Mannose inhibits proliferation and promotes apoptosis to enhance sensitivity of glioma cells to temozolomide through Wnt/β-catenin signaling pathway

Background: Temozolomide (TMZ) is generally applied for glioma treatment, while drug resistance of TMZ limits its therapeutic efficacy. Mannose exerts evident anti-tumor effect. We intended to investigate whether mannose enhanced TMZ sensitivity to glioma and examined the underlying mechanism. Methods: MTT and clone formation assays were performed to detect cell viability and proliferation. Cell apoptosis was measured by flow cytometry. The protein and gene expression levels were detected by Western blot and qRT-PCR assays.

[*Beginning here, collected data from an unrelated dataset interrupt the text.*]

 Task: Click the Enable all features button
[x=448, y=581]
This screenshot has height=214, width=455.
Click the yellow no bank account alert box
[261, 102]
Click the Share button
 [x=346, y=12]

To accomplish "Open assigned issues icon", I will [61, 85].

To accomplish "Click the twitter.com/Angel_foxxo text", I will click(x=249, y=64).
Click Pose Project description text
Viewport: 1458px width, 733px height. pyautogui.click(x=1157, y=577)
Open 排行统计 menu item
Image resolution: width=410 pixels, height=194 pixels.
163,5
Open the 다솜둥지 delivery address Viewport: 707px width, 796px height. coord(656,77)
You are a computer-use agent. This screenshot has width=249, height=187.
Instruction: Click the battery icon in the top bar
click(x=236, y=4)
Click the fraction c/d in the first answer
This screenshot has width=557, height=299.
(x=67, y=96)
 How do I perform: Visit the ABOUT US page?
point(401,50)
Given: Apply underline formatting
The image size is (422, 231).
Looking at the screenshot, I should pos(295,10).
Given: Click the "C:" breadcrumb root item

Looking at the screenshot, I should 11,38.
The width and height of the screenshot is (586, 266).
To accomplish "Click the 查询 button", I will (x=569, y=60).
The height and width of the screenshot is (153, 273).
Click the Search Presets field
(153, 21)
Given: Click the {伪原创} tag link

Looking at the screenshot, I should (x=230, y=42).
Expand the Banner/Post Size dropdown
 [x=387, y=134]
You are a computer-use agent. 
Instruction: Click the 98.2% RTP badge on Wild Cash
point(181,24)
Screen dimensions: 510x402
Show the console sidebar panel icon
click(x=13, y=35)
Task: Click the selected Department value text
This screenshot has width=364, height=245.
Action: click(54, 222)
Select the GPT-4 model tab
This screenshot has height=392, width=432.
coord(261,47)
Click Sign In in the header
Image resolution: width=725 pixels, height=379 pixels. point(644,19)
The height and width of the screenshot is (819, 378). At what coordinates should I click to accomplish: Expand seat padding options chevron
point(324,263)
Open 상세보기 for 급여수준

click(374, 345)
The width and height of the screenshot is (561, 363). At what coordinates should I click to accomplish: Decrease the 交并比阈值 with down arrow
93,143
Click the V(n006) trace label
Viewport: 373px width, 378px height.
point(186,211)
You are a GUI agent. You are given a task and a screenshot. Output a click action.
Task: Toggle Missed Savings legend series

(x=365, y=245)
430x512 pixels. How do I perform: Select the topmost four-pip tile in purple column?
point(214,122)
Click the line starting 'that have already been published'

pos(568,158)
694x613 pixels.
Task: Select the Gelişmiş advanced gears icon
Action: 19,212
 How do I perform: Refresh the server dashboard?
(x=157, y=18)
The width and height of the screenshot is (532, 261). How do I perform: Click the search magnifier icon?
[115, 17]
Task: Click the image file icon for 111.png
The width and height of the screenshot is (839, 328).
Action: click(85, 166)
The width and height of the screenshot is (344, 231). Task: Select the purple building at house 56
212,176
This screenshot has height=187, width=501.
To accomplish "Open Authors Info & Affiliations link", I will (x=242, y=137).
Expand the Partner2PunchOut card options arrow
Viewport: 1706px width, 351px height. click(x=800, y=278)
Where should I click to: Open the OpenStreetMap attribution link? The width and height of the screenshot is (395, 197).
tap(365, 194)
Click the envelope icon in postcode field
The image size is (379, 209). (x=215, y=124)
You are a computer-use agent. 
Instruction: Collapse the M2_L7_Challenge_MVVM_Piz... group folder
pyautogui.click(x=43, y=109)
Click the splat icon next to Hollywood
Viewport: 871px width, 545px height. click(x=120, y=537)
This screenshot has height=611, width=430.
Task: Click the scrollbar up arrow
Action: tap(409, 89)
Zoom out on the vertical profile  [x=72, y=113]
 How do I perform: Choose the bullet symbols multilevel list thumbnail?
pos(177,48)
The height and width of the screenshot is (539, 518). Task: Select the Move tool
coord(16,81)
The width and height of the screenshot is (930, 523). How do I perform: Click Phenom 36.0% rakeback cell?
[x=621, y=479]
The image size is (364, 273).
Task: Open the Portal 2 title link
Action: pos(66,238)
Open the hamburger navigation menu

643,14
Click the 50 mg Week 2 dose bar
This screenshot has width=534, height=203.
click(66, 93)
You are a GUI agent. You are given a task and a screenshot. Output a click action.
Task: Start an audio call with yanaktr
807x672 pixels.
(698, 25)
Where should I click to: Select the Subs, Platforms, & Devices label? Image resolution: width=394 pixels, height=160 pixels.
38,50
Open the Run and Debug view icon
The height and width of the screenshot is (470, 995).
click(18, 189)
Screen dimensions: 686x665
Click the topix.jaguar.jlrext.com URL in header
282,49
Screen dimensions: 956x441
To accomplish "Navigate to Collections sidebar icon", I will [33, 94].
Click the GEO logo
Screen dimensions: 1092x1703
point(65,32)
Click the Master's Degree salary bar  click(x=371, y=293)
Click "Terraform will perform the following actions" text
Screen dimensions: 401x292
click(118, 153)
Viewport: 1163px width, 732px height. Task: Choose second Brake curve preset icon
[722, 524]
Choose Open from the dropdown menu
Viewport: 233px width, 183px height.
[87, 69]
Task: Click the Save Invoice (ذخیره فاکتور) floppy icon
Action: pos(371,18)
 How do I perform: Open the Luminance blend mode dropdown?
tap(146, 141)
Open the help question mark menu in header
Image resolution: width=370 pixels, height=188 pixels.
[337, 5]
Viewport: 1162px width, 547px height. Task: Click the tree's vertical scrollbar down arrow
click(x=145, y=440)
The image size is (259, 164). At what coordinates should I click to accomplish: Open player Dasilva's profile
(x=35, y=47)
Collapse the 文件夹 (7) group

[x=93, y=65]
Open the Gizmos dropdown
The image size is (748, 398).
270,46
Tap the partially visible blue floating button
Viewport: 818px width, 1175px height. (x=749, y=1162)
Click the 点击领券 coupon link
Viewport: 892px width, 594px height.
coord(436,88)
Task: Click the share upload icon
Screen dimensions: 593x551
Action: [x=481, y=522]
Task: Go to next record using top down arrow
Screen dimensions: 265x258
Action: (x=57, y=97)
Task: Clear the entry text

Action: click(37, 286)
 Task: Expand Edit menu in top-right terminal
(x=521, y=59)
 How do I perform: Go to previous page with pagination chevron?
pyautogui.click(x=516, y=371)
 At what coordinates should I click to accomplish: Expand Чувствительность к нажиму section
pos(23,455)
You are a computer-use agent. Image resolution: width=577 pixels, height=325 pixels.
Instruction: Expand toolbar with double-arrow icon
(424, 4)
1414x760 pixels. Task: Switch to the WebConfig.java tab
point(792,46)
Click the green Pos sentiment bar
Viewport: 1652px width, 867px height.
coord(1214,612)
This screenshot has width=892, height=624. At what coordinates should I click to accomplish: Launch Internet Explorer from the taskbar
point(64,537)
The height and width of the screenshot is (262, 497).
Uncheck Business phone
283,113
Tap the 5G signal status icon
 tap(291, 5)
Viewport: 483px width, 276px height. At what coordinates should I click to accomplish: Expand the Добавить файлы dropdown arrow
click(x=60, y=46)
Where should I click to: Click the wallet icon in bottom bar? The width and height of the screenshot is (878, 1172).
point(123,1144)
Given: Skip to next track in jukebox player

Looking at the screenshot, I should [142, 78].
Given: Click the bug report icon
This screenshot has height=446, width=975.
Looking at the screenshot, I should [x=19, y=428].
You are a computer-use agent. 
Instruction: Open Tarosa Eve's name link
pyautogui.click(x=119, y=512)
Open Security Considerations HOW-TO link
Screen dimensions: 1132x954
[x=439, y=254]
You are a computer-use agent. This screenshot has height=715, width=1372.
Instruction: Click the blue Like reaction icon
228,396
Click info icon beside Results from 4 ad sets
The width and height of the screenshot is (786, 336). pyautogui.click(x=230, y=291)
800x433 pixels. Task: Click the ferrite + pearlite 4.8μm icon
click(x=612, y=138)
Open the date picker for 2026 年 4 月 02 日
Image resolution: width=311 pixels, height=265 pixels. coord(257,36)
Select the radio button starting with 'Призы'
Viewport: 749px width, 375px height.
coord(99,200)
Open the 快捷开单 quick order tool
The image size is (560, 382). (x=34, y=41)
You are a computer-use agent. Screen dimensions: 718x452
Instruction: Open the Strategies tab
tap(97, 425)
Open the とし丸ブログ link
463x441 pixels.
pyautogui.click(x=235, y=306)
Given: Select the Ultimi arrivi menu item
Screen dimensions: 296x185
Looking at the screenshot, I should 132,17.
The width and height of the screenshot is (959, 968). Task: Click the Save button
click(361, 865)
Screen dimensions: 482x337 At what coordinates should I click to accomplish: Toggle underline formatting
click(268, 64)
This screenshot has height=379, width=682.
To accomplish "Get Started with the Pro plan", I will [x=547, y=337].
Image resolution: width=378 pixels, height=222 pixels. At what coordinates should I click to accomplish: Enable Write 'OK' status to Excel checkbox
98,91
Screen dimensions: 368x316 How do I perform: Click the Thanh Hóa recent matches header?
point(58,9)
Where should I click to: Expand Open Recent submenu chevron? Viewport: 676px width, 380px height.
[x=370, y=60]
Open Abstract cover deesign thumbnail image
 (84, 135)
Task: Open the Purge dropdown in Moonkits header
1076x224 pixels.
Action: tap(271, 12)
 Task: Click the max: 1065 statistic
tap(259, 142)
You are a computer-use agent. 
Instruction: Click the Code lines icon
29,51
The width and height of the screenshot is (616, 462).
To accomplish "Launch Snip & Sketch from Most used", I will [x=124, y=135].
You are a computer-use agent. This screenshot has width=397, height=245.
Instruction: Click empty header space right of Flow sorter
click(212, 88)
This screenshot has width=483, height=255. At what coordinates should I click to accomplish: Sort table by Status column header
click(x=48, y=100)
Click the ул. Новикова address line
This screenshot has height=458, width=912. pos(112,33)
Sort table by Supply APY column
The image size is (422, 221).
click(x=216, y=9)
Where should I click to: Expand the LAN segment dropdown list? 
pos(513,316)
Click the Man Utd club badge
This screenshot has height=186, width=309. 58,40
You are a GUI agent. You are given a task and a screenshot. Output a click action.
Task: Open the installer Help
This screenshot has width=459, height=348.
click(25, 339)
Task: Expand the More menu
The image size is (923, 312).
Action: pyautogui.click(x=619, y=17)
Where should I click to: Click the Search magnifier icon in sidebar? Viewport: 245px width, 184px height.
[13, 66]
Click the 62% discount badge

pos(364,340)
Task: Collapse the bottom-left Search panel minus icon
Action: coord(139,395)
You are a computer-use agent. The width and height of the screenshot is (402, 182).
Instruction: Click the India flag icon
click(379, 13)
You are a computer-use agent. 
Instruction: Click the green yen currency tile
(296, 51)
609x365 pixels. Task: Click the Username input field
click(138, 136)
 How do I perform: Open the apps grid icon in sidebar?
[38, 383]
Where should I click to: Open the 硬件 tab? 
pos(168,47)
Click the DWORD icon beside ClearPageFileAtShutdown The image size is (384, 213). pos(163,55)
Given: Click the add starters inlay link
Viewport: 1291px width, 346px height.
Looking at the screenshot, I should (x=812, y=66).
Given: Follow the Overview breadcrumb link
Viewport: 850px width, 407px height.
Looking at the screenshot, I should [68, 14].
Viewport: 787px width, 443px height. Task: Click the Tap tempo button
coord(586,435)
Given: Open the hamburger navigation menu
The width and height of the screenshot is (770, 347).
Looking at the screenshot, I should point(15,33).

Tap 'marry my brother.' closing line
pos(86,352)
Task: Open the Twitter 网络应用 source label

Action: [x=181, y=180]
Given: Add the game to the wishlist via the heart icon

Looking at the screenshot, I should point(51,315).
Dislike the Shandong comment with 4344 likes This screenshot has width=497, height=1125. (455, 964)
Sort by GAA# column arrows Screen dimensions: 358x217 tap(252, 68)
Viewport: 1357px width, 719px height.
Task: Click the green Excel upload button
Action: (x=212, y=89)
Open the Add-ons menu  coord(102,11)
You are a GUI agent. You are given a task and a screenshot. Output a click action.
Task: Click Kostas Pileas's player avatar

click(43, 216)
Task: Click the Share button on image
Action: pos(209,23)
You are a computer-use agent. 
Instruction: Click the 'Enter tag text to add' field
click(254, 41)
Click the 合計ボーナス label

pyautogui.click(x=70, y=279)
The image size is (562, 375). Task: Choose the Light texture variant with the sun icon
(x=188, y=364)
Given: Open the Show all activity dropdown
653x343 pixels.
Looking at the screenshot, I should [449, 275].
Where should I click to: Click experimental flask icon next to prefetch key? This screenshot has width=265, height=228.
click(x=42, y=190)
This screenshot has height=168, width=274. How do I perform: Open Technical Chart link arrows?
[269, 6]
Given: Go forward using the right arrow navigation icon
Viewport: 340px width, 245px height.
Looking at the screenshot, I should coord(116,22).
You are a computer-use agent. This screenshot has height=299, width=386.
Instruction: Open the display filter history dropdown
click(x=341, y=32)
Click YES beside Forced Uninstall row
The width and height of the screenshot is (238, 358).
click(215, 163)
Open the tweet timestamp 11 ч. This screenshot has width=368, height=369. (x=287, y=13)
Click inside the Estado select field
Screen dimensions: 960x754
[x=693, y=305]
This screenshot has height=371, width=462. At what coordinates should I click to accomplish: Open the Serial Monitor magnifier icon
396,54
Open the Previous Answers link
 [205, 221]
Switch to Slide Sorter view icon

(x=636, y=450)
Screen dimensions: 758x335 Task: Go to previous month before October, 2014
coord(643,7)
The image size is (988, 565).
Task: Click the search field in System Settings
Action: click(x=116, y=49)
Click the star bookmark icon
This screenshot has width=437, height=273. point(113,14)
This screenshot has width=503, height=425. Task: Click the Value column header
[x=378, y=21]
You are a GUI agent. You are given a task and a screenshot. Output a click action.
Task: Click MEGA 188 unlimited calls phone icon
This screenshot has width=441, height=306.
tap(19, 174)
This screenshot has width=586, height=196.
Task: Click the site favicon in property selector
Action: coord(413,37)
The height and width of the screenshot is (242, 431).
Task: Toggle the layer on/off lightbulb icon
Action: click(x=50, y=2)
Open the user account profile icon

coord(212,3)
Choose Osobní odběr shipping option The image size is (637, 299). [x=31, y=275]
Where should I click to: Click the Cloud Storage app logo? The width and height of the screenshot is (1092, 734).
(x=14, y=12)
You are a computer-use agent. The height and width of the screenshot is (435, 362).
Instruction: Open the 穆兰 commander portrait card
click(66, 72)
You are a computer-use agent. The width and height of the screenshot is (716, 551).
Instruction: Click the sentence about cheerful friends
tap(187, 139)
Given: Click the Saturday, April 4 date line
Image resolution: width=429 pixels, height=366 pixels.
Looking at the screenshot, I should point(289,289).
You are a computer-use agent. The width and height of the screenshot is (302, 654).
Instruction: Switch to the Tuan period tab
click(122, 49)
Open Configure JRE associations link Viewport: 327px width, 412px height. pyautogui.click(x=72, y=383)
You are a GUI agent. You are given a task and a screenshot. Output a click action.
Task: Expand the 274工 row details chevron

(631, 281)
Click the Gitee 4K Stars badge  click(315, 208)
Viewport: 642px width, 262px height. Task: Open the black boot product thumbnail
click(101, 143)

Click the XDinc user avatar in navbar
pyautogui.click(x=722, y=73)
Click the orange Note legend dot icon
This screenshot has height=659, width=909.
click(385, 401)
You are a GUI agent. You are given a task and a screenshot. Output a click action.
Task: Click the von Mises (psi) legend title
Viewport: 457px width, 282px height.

Xenograft glioma model was established to explore the influence of mannose in vivo. Results: Mannose inhibited glioma cell growth, which was facilitated by knockdown of phosphomannose isomerase (PMI) while reversed by overexpression of PMI. Mannose enhanced the sensitivity of glioma cells to TMZ, indicated by the further inhibited cell viability and colony formation and the aggravated cell apoptosis, which was reversed by overexpression of O6-methylguanine DNA methyltransferase (MGMT). Furthermore, mannose and TMZ inhibited MGMT expression and Wnt/beta-catenin activation. Moreover, activating Wnt/beta-catenin pathway blocked anti-proliferative effect induced by mannose and TMZ, which was further suppressed by overexpressed MGMT. Mannose inhibited glioma growth, suppressed Ki67 and downregulated MGMT and beta-catenin in vivo. Conclusion: Mannose inhibited MGMT to enhance sensitivity of glioma cells to TMZ, with Wnt/beta-catenin pathway involvement. Our data suggested that mannose could be an innovative agent to improve glioma treatment, particularly in TMZ-resistant glioma with high MGMT.